Even at launch Mutants in Manhattan just doesn't have the playerbase to support what Platinum is trying to do, and in this light releasing the game at full price seems foolish. Mutants in Manhattan needs a healthy player count to make it work, but I've been trying to get matches on PC every night since release and have managed to find three other players only twice. I've had amazing moments with this, but that's only a chunk of the overall time spent.

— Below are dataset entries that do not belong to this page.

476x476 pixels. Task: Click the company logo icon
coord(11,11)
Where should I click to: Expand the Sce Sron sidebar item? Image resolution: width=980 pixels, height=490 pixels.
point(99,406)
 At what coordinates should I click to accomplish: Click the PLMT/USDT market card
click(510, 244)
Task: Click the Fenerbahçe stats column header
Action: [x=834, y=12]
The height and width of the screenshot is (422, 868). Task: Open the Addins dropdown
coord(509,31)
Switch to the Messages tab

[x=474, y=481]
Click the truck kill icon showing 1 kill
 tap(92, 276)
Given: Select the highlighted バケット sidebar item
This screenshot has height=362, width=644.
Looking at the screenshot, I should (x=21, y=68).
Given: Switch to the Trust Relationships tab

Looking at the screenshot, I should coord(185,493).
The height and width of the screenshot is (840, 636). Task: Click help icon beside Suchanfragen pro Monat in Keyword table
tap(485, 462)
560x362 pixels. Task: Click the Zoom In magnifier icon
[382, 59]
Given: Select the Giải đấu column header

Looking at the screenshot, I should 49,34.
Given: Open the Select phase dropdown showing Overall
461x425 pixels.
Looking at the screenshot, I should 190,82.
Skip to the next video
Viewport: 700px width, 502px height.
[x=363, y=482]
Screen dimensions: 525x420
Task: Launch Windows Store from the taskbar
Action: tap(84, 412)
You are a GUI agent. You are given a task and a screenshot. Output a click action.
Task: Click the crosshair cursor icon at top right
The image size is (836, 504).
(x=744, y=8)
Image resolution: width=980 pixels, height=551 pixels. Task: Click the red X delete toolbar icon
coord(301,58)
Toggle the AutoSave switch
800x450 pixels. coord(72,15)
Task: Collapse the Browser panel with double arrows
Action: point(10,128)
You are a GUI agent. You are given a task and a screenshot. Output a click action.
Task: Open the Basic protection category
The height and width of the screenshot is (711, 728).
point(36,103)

That's the thing, you see. Almost from the off Mutants in Manhattan makes you dislike it with back-and-forth objectives, the learning curve of the first boss experiences, and the emptiness of switching from turtle to turtle yourself. Then you finally get in a multiplayer online match and something hoary and long-forgotten clicks. When I was a kid I loved that Turtles arcade machine, and it feels like the developers behind Mutants in Manhattan did too. It's always a better game in your mind than it really was. In some way this re-creates something vital to that - even if it is just the nails boss fights and four players making it all seem better.

That doesn't make Mutants in Manhattan a classic, far from it, but if you ever lusted over that old Teenage Mutant Ninja Turtles arcade machine as a kid... well. You might find a few kindred shells, and some special moments, in Platinum's most quixotic, self-defeating and occasionally wonderful action game yet.